The various Corps of Engineer campgrounds across the US can provide a way to cut your camping costs IF you are willing to give up certain luxuries. Most do not have sewer or water hook ups at the sites. You'll have access to drinking water, but you cannot hook your camper to it. Some will limit you to how many gallons of that potable water you can use a day as well. At many the bathrooms are outhouses. With generally one or two shower houses elsewhere in the camping area.

Such a location is this campground. We thought we were being oh so smart camping near the bathroom and were completely settled in when we discovered it was a really fragrant outhouse we were near. Not nice at all, P.U.!

While our camper has a very well working bathroom in it if you can't dump you have to be careful how much you put into the holding tanks. This meant we did most of our "business" not at the camper or the restroom we'd camped so close to, but at the one that was a pretty good little walk from us. Oh well, we needed the exercise and we were just there for a little over 3 days. The holding tanks on the trailer will generally make it three days, but we weren't taking any chances.

Shops in the Ft. Smith area went well, and we had a reasonable internet connection most of the time thanks to my air card also known as broad brand mobile connection.

We were there for a very short time, relatively speaking, and other than purchasing some really good melons from the local Wal-mart there was not anything spectacular to post about this clean little campground (if you don't count the outhouse air pollution).
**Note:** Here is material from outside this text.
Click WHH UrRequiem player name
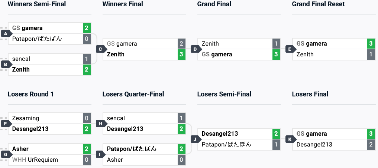 [35, 160]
They have a nice boat ramp area, with a swimming area marked off, I'm posting photos so you can see the prettiness of the place.

So I guess I'll take up most of this post talking about the things you truly need to mystery shop on the road the way we are. It's basically the same things you'd need doing it from home, you just need to keep it compact.

First you need an internet connection. For us it's via a USB port broadband mobile device. All the major cell phone companies sell them, they average about $60 per month and are all either 4 or 5 gig in capacity. Ours is a 4 gig and we have NEVER exceeded it. They will work better than your cell phone in any given area because they are set up just slightly different. I don't know what the difference is and I certainly don't pretend to be knowledgeable about them. I just know that I can get signal on it when I can't on my cell phone with the same company.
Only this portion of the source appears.